## Requirement
Check each line of the data below for the word "agent". How many lines have it? Answer with the number alone.

## Source data
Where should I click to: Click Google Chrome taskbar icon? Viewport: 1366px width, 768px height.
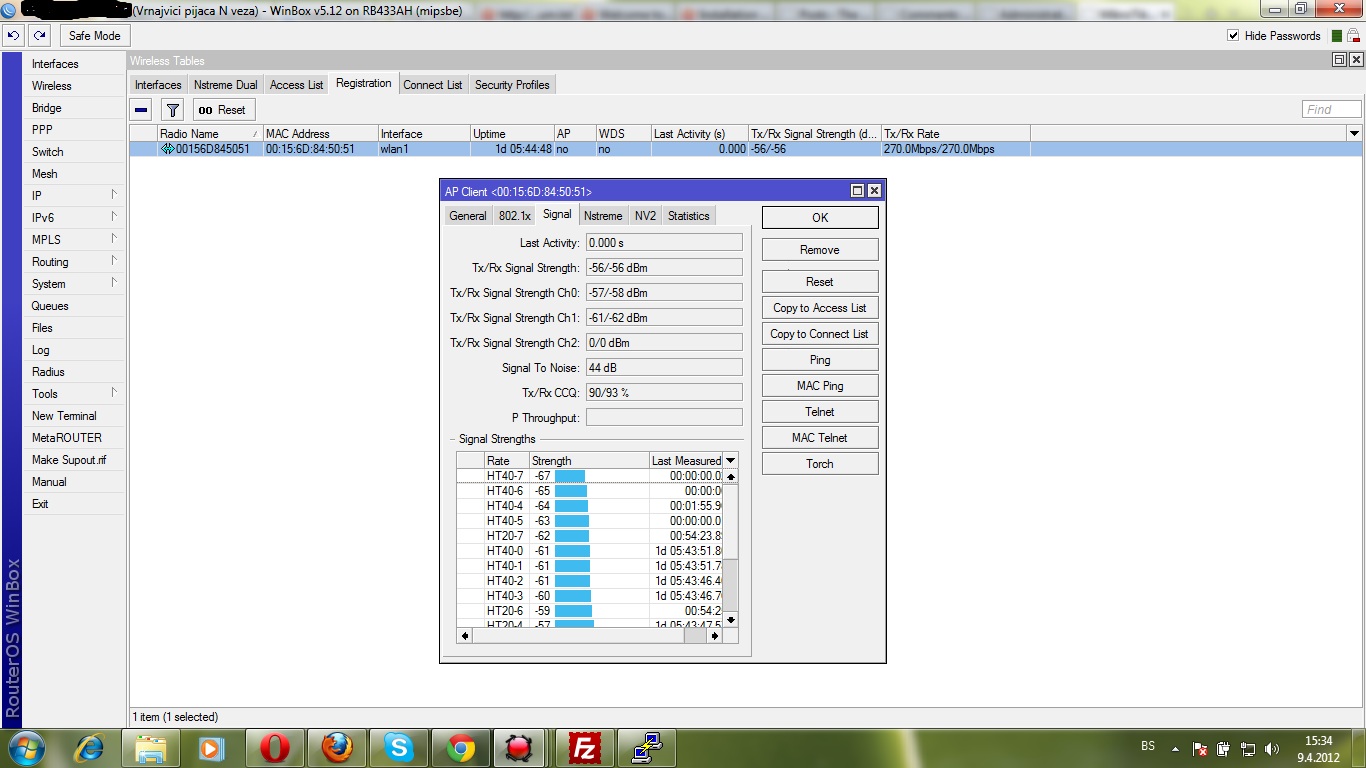[x=461, y=748]

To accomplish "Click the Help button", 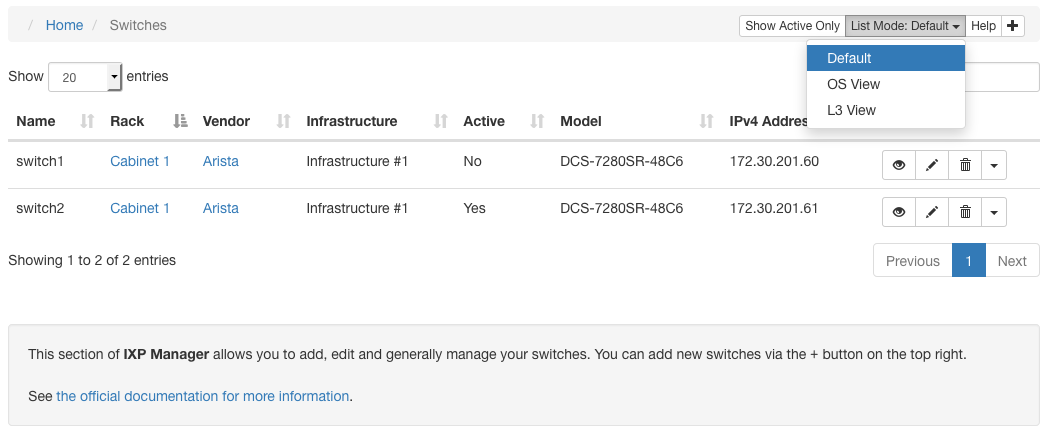I will click(983, 26).
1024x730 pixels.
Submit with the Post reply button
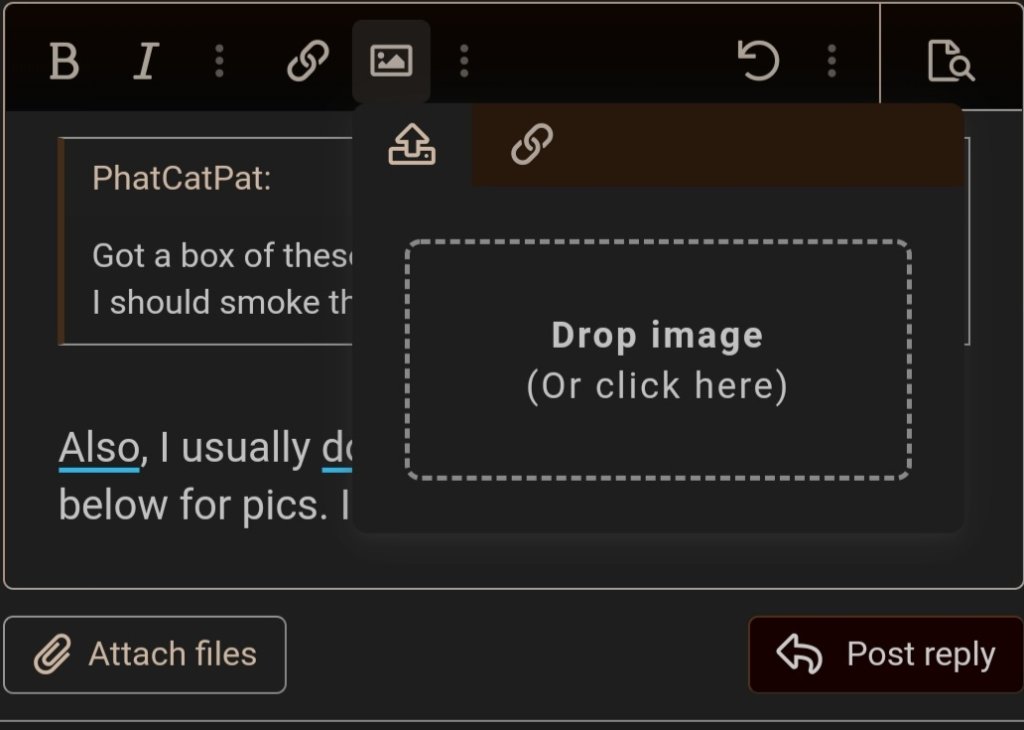click(885, 655)
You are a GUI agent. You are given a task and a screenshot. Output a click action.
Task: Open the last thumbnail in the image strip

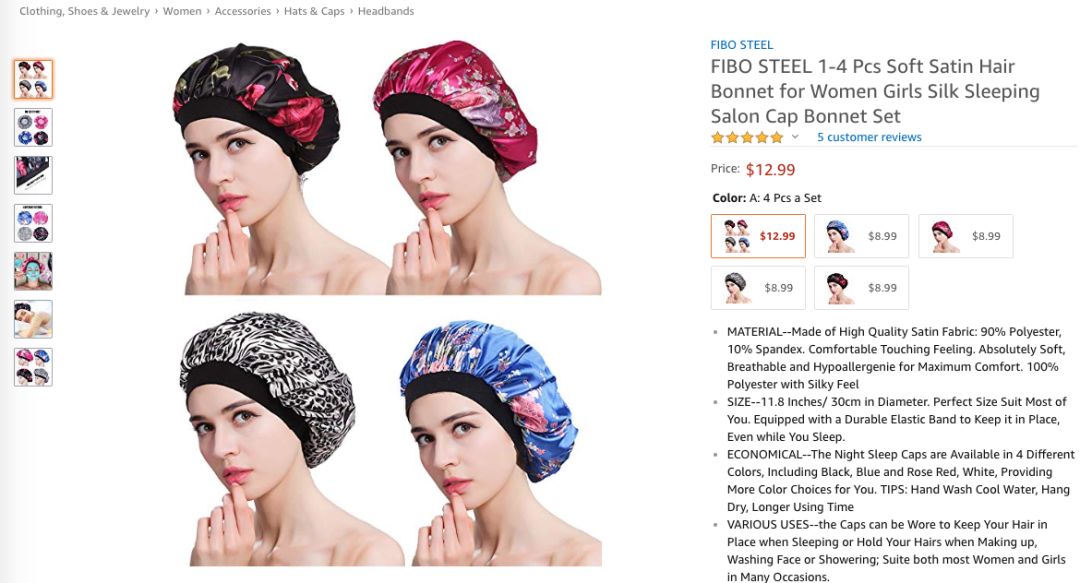pos(33,367)
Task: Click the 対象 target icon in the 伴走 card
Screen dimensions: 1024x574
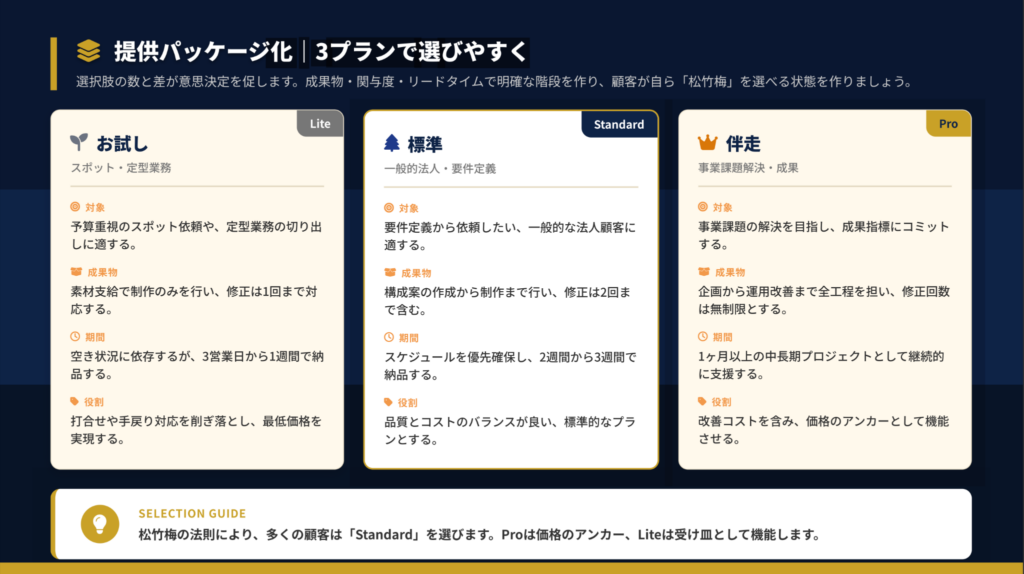Action: [703, 207]
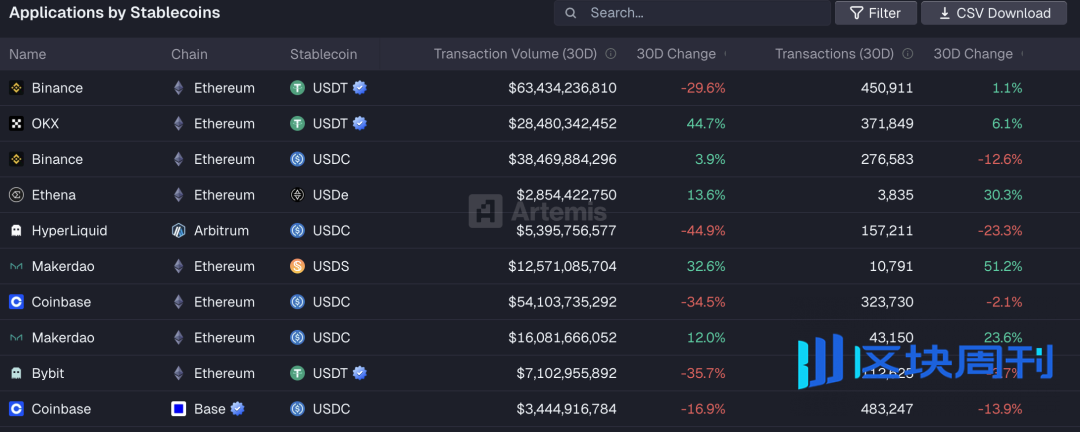Select the Coinbase Base row name
Viewport: 1080px width, 432px height.
61,409
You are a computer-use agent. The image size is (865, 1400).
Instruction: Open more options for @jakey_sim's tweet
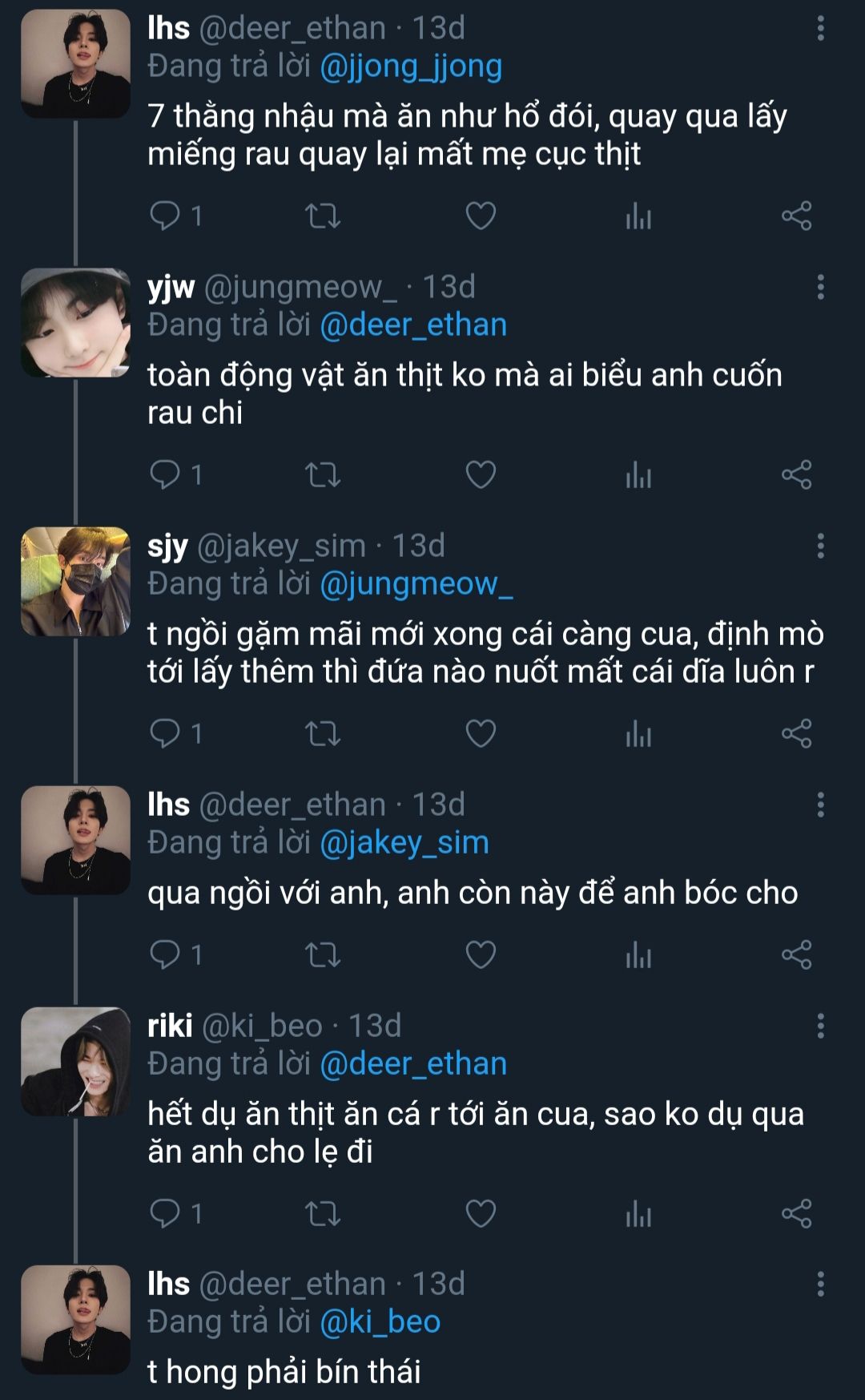click(x=820, y=546)
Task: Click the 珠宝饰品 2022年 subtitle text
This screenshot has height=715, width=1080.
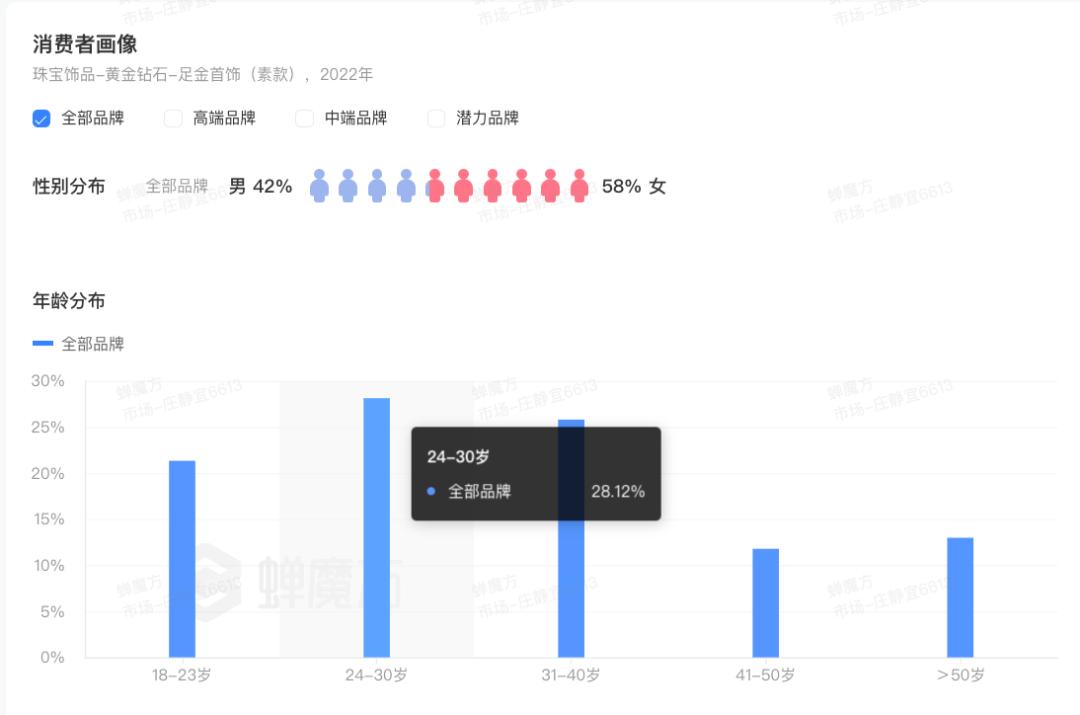Action: 200,75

## Written answer
2